Folgender hypothetischer Fall:
Gegenüber von dem Haus von Mieter A befindet sich ein kleines Grundstück, welches der Stadt gehört. Das Grundstück ist so eine Art deieckiges "Füllstück" zwischen Privatgrundstück B und einer Kreuzung. Es ist ca. 2,5 Autofächen groß und ist nicht bebaut. Faktisch kann es nur als Parkplatz genutzt werden.
Mieter A und diverse andere Menschen nutzen dieses Grundstück schon seit Jahren als Parkplatz. Nun hat der Besitzer des Grundstücks B einen kleinen Geschäftskomplex mit großem Parkplatz und Tiefgarage auf seinen Grundstück errichtet. Das öffentliche Grundstück ist von dem Parkplatz durch eine große Mauer getrennt.
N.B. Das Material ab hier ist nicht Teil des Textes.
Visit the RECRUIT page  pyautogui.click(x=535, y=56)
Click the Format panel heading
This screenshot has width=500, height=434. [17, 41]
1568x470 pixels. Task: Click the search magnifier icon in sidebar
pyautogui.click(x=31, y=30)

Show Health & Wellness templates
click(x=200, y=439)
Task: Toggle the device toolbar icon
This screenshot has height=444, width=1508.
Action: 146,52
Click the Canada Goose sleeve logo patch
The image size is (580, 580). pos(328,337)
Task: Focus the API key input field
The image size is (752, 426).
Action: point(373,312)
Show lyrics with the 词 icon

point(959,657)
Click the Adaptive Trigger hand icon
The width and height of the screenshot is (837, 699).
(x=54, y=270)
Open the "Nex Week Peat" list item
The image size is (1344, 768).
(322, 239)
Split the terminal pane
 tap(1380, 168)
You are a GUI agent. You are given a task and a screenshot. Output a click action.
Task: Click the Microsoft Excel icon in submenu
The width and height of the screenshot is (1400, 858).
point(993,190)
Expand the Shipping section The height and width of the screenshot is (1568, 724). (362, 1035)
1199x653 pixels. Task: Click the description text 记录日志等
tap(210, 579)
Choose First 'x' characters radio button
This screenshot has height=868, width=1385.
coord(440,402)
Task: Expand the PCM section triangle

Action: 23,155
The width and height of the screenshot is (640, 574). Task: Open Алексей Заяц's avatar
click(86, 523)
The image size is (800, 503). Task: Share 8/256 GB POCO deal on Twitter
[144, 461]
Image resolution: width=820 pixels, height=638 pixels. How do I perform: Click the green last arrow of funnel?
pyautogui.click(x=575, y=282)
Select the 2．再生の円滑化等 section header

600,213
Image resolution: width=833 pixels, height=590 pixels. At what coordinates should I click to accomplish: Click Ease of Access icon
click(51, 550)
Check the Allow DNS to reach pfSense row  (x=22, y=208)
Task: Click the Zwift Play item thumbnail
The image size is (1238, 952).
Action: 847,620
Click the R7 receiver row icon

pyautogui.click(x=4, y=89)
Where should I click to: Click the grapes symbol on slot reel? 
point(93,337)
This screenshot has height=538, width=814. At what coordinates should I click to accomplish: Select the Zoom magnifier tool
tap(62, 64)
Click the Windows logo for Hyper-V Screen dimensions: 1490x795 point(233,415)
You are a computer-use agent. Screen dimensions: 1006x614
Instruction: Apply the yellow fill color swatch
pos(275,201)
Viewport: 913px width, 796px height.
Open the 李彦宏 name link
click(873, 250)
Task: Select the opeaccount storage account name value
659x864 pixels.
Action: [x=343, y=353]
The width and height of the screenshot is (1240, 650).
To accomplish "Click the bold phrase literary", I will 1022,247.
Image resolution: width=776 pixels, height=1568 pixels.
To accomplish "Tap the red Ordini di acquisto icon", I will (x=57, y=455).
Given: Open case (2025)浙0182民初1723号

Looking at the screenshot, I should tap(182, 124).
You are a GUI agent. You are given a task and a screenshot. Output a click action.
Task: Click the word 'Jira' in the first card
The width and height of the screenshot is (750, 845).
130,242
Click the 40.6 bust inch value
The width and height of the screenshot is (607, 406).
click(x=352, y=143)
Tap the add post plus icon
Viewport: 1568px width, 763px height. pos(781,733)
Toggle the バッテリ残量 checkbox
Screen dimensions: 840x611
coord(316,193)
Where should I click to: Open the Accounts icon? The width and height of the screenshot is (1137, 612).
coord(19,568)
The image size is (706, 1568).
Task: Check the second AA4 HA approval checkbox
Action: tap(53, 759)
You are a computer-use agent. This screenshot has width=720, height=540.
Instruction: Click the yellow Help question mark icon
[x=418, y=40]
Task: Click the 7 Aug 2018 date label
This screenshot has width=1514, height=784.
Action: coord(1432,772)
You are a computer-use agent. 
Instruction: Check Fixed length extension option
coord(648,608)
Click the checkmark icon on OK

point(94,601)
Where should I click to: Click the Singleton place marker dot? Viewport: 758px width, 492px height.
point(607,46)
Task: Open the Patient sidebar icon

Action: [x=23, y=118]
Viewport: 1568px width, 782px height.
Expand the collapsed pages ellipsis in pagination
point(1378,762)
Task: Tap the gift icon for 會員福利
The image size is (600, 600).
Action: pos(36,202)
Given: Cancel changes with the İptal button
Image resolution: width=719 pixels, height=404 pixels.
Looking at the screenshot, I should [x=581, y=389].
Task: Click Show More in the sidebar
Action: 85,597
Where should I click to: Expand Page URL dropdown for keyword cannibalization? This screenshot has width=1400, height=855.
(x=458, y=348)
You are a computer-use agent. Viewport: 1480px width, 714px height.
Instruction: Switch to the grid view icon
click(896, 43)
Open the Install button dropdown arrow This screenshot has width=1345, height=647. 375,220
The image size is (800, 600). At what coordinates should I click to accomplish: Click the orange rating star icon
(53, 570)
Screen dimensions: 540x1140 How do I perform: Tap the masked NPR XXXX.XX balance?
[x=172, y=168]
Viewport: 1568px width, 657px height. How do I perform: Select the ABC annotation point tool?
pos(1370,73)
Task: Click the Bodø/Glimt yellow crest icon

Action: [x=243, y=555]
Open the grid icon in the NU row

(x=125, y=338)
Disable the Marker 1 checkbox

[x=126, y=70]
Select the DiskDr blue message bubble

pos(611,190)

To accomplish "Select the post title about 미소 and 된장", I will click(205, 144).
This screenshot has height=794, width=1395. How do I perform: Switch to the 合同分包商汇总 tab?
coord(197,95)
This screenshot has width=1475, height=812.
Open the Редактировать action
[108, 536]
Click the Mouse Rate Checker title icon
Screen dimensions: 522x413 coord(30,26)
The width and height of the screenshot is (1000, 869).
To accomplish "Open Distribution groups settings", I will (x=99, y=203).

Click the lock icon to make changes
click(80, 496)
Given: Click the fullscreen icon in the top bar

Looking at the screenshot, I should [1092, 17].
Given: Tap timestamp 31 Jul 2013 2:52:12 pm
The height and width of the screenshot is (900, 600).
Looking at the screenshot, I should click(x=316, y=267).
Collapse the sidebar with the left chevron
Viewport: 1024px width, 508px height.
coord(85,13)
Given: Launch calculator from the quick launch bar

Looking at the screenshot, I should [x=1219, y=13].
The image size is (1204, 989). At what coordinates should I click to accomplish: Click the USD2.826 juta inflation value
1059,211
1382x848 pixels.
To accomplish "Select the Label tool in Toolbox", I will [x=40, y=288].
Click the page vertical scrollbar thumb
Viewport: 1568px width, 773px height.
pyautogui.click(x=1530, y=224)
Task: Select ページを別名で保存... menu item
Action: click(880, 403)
Nun kommt ein Mieter oder der Besitzer von Grundstück B auf die Mieter A zu und untersagt Ihnen das Parken auf dem öffentlichen Grund mit der Begründung, dass B ein Nutzungsrecht von der Stadt erhalten habe. A ärgert dies selbstverständlich, zumal der riesen Parkplatz von B immer komplett leer ist und daher das fragliche öffentliche Grundstück auch gar nicht genutzt wird.
Fragen:
1.: Wie kommt man in den Genuss einer solchen Nutzungsberechtigung? Ich vermute ich muss zum
Amtsgericht.
2.: Darf B mit dem Nutzungsrecht auch "das
Hausrecht" ausüben? Also dürfte B Autos abschleppen lassen oder darf Ihm nur niemand das Parken dort verbieten?
3.: Wie heißen die korrekten juristischen begriffe für "Nutzungsrecht auf öffentlichen Grund"? Dann könnte ich selbstständig weiter googlen. Ich finde mit diesen Begriffen leider nichts...
Vielen Vielen Dank im Voraus für die Diskussion dieses theoretischen Falles.